Athol Randolph Moffitt (1914-2007) was an eminent Australian jurist and was the author of several books. He is best known as the chair of the landmark 1973-74 Moffitt Royal Commission, which investigated organised crime in New South Wales.

Moffit was the son of NSW workers' compensation judge Herbert William Moffitt, and his older sister Gwen was also a practising solicitor. He was educated at North Sydney Boys High School and then studied law at the University of Sydney, where he graduated with first-class honours. He was admitted to the NSW bar in 1938.

At the outset of World War II Moffitt joined the AIF as a private in the artillery, reaching the rank of captain. He was involved with the war crimes trials held at Labuan of the Japanese officers and soldiers who had taken part in the murders and brutality at the POW camp at Sandakan and the Sandakan death marches. As a result of these trials, eight Japanese, including Captain Hoshijima Susumi, the Sandakan camp commandant, were hanged, and 55 more were imprisoned. Moffitt published Project Kingfisher, a book about the Sandakan atrocities and a stalled rescue plan, in 1989.

Moffitt was appointed a Queen's Counsel in 1956, and became a member of the bar council. In 1959 he acted as a NSW Supreme Court judge for six months. He was again appointed acting judge in 1962, relieving the ailing Justice Bill Dovey and became a permanent judge in November that year. In 1969 Moffitt went to the New South Wales Court of Appeal.

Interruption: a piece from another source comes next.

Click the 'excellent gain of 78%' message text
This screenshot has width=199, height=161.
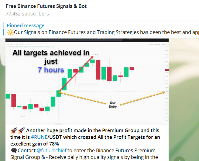pyautogui.click(x=34, y=143)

In 1973 he was appointed to head a royal commission investigating allegations of organised crime in licensed clubs in NSW. The royal commission uncovered apparent links between the American Mafia and local organised crime figures such as Sydney's "Mr Big", Lenny McPherson and the involvement of organised crime groups in the growing trade in illegal drugs especially heroin. It also investigated the activities (and alleged Mafia links) of the Bally poker machine company, the major supplier of gaming equipment to licensed clubs.